Make running trials in timeline plot visible #731

nabenabe0928 · 2023-12-12T12:30:39Z

Contributor License Agreement

This repository (optuna-dashboard) and Goptuna share common code.
This pull request may therefore be ported to Goptuna.
Make sure that you understand the consequences concerning licenses and check the box below if you accept the term before creating this pull request.

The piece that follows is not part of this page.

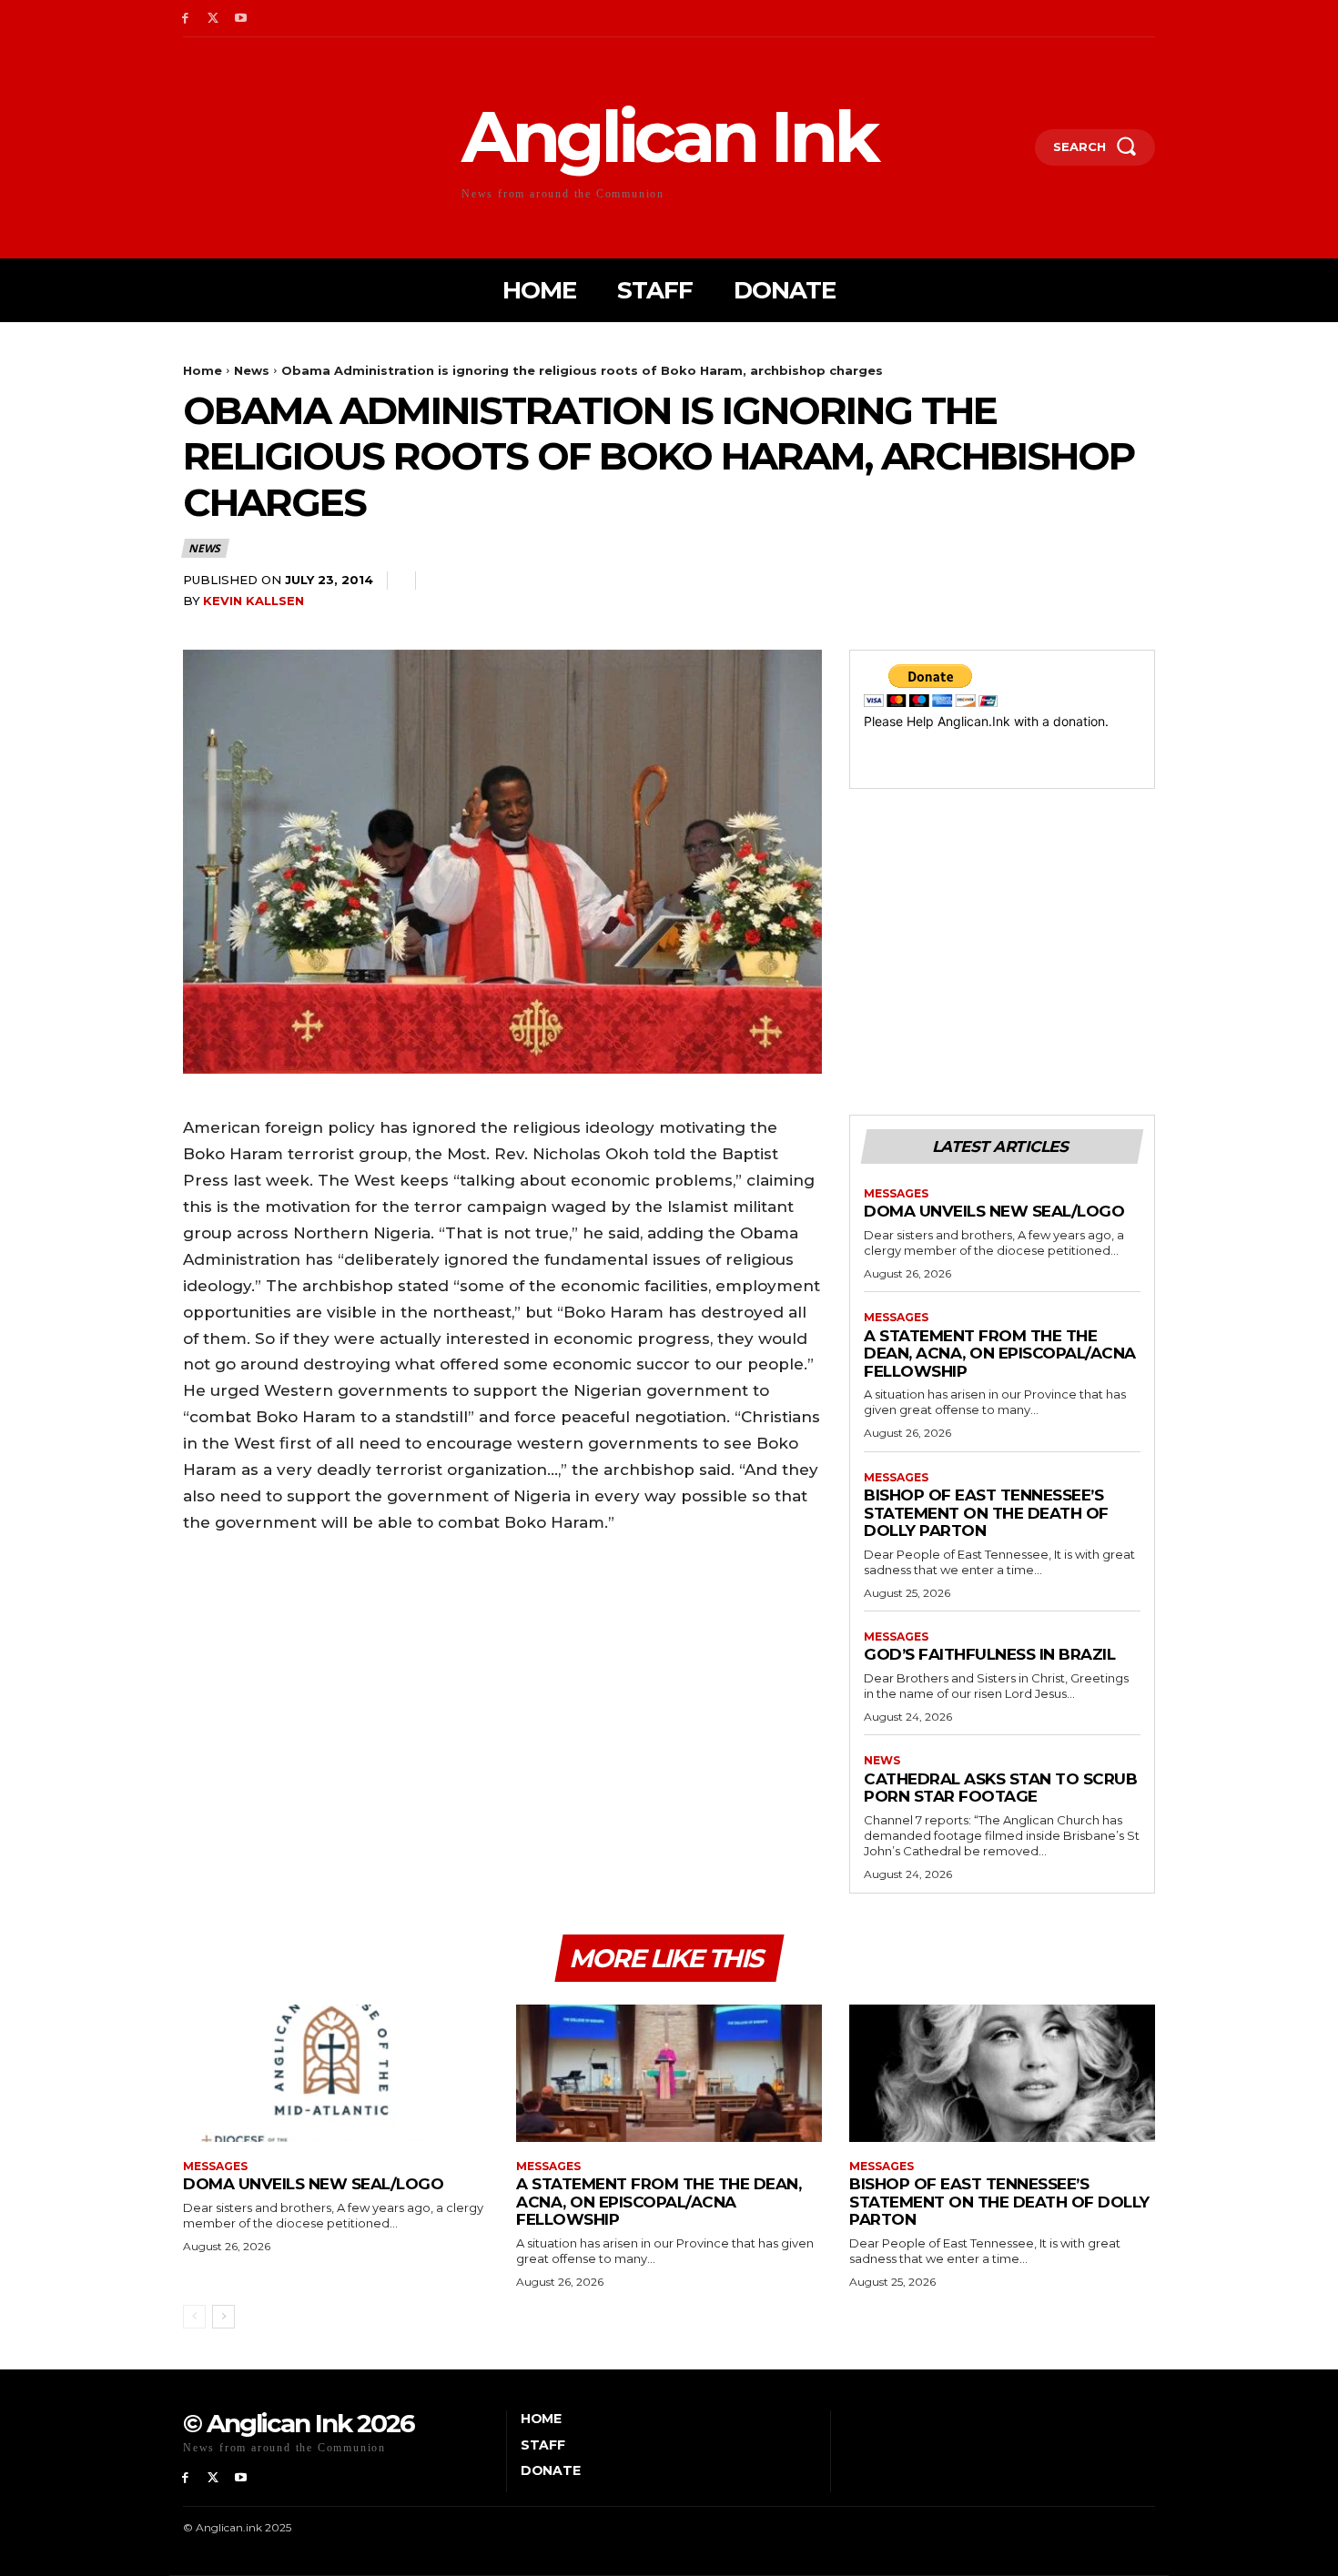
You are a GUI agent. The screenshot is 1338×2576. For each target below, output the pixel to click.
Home (202, 370)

I agree this patch may be ported to Goptuna by other Goptuna contributors.

Reference Issues/PRs

This PR makes the running trials in the timeline plot visible.
Currently, running trials are handled as a run duration of zero.
For this reason, we cannot see running trials in the timeline plot although it actually exists.
In this PR, I aim to make them appear in the timeline plot.
Plus, I revised the code so that trials, which were killed before they completed, will handle the max time in the plot as the max completed/pruned/failed timing.

What does this implement/fix? Explain your changes.

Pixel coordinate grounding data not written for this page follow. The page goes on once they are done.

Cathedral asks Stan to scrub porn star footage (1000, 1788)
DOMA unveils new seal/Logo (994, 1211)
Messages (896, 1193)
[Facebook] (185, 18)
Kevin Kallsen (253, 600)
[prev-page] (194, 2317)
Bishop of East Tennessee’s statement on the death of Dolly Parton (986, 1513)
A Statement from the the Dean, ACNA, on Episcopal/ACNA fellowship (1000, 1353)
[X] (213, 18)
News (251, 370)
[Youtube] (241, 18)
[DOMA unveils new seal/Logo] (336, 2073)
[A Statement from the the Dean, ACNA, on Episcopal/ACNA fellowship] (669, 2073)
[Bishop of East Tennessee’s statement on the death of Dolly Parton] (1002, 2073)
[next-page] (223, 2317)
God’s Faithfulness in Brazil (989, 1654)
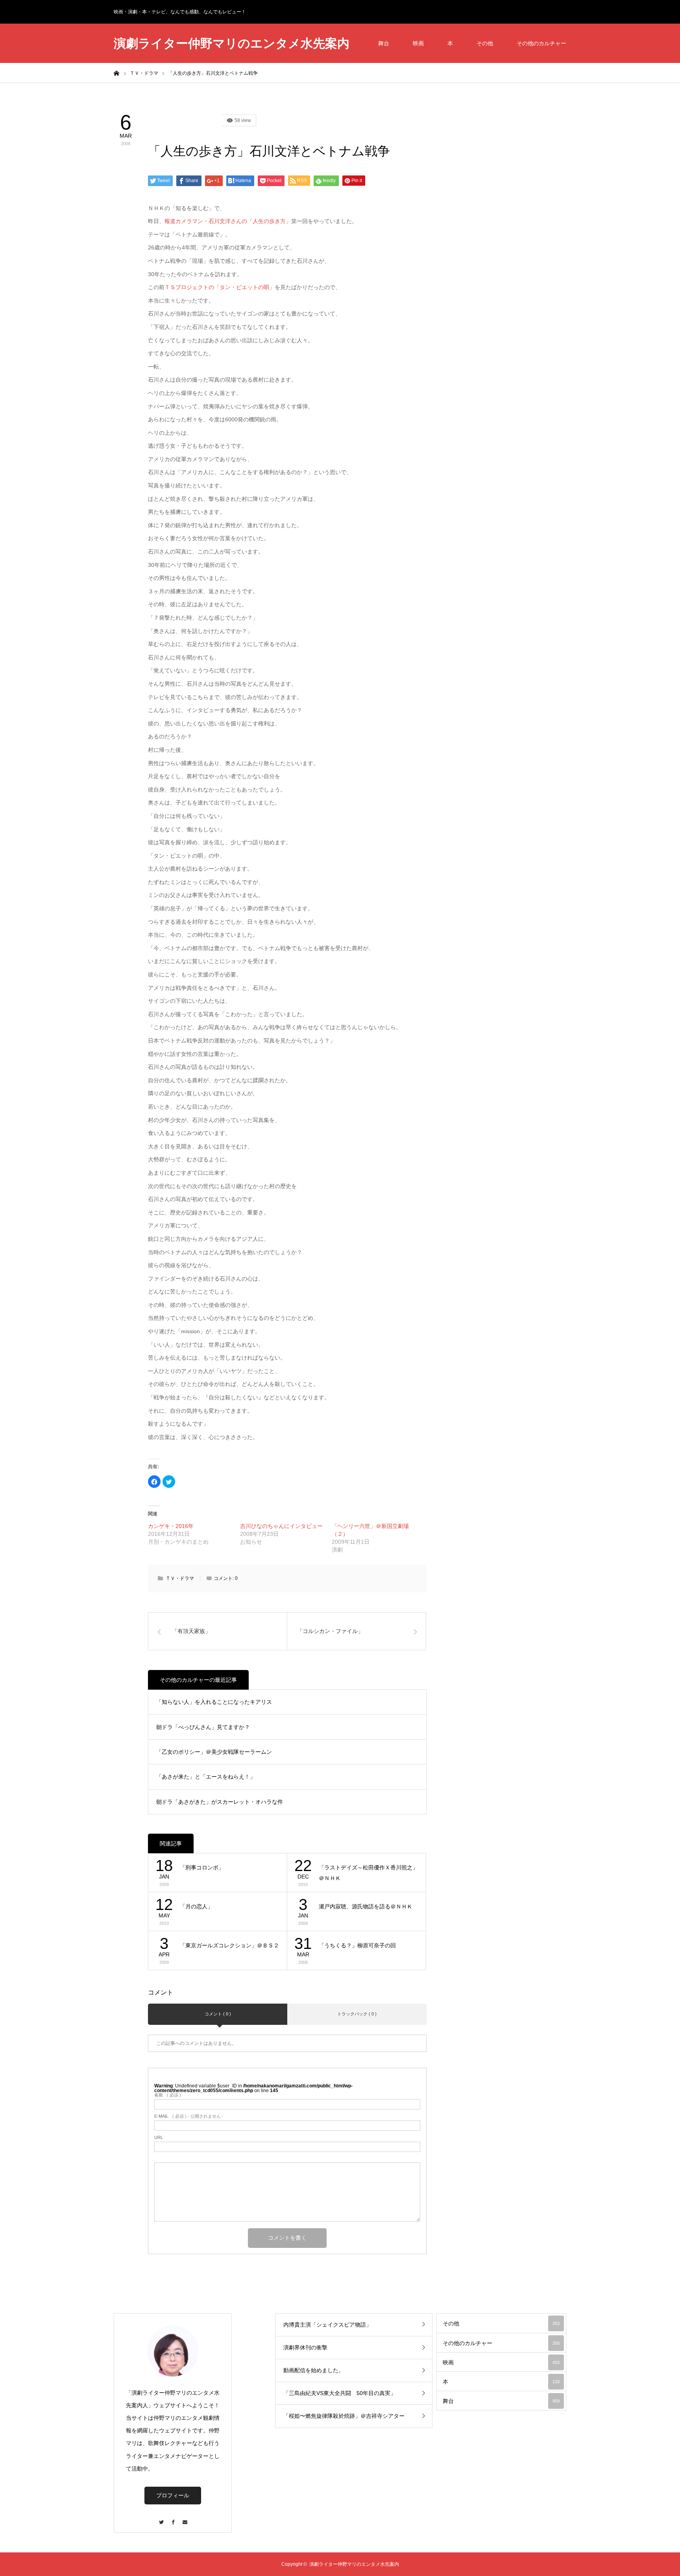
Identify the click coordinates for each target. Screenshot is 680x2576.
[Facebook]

This PR makes the following changes:

Running trials will appear on the timeline plot, and
The maximum of the x-axis is handled as either the current date time (if the current running durations are not too long) or the maximum completed time.

codecov · 2023-12-12T12:35:18Z

Codecov Report

Attention: 1 lines in your changes are missing coverage. Please review.

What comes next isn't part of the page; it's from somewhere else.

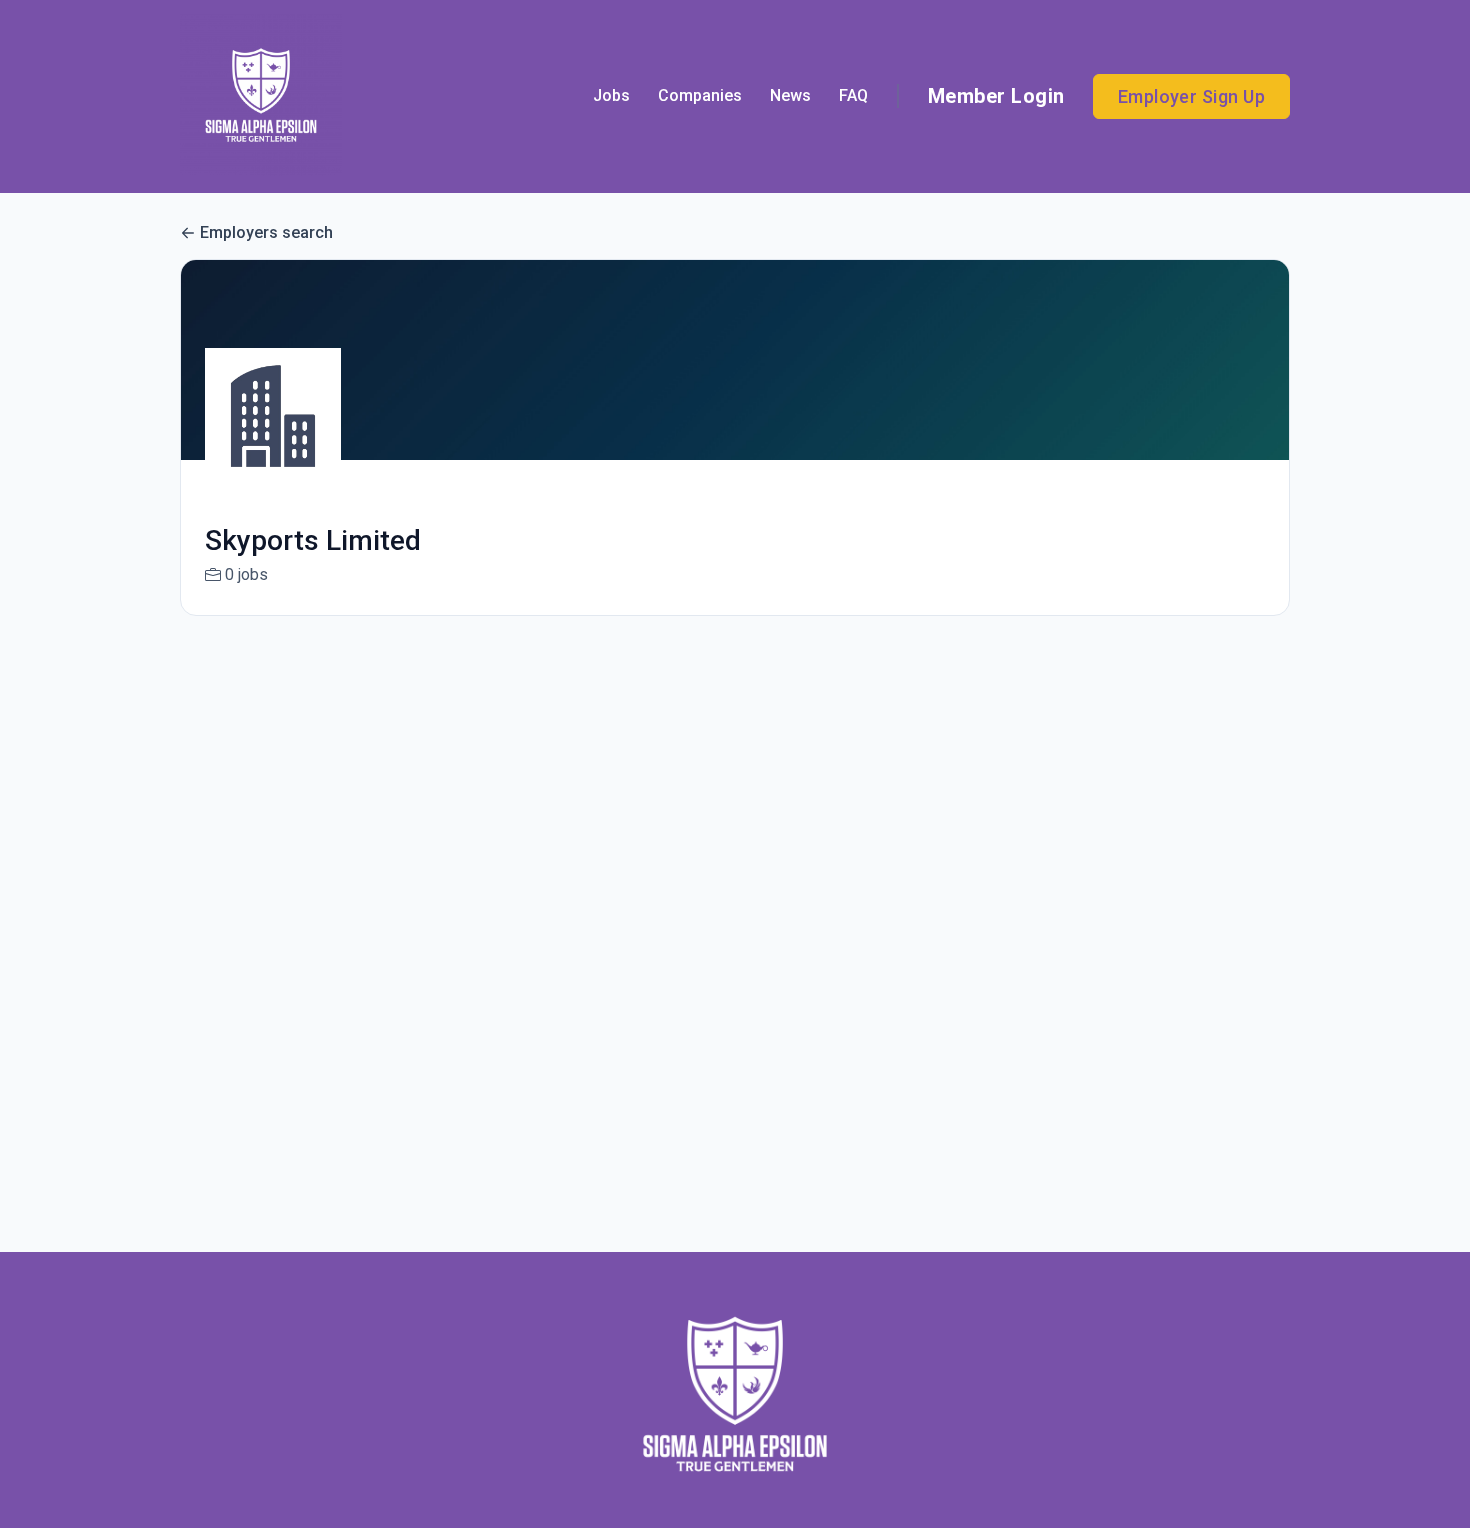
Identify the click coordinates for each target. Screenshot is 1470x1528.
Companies (700, 95)
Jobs (611, 95)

Comparison is base (c38d0d9) 67.20% compared to head (1c0477e) 68.22%.
Report is 64 commits behind head on main.

Files	Patch %	Lines
optuna_dashboard/_app.py	97.22%	1 Missing ⚠️

Additional details and impacted files

@@            Coverage Diff             @@
##             main     #731      +/-   ##
==========================================
+ Coverage   67.20%   68.22%   +1.02%     
==========================================
  Files          35       35              
  Lines        2293     2329      +36     
==========================================
+ Hits         1541     1589      +48     
+ Misses        752      740      -12

☔ View full report in Codecov by Sentry.
📢 Have feedback on the report? Share it here.

The last version could get maxRunDuration of zero when we have waiting or failed trials without any complete or pruned trials. It leads to false in the judge of hasRunning. However, in this case, we should be able to say that we have running trials. I fixed this issue in this commit.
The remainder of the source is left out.